Hai-Ping Du received the Ph.D. degree in mechanical design and theory from Shanghai Jiao Tong University, Shanghai, PRC in 2002. He was awarded the excellent Ph.D. Thesis Prize by Shanghai Provincial Government in 2004. He is currently a lecturer in the School of Electrical, Computer and Telecommunications Engineering, Faculty of Informatics, University of Wollongong, Australia. Previously, he worked as a research fellow in the Faculty of Engineering, University of Technology, Sydney from 2006 to 2008, as a post-doctoral research associate in the University of Hong Kong and Imperial College London from 2002 to 2003 and 2004 to 2005, respectively.

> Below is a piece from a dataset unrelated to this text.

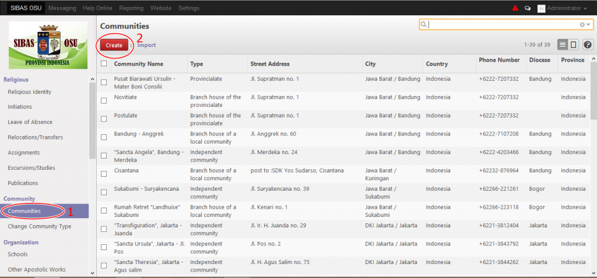597x278 pixels.
Task: Open the conversations chat bubble icon
Action: (528, 8)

His research interests include robust control theory and engineering applications, soft computing, dynamic system modelling, model and controller reduction, and smart materials and structures.

Nong Zhang received the Ph.D. degree in 1989 from the University of Tokyo, Japan. In the same year, as a research assistant professor, he joined the Faculty of Engineering of the University. In 1992, as a research fellow, he joined the Engineering Faculty of the University of Melbourne, Australia. In 1995, he joined the Faculty of Engineering of the University of Technology, Sydney, Australia. He is a member of ASME and a fellow of the Society of Automotive Engineers, Australasia.

His research interests include experimental modal analysis, rotor dynamics, vehicle powertrain dynamics, and recently hydraulically interconnected suspension and vehicle dynamics.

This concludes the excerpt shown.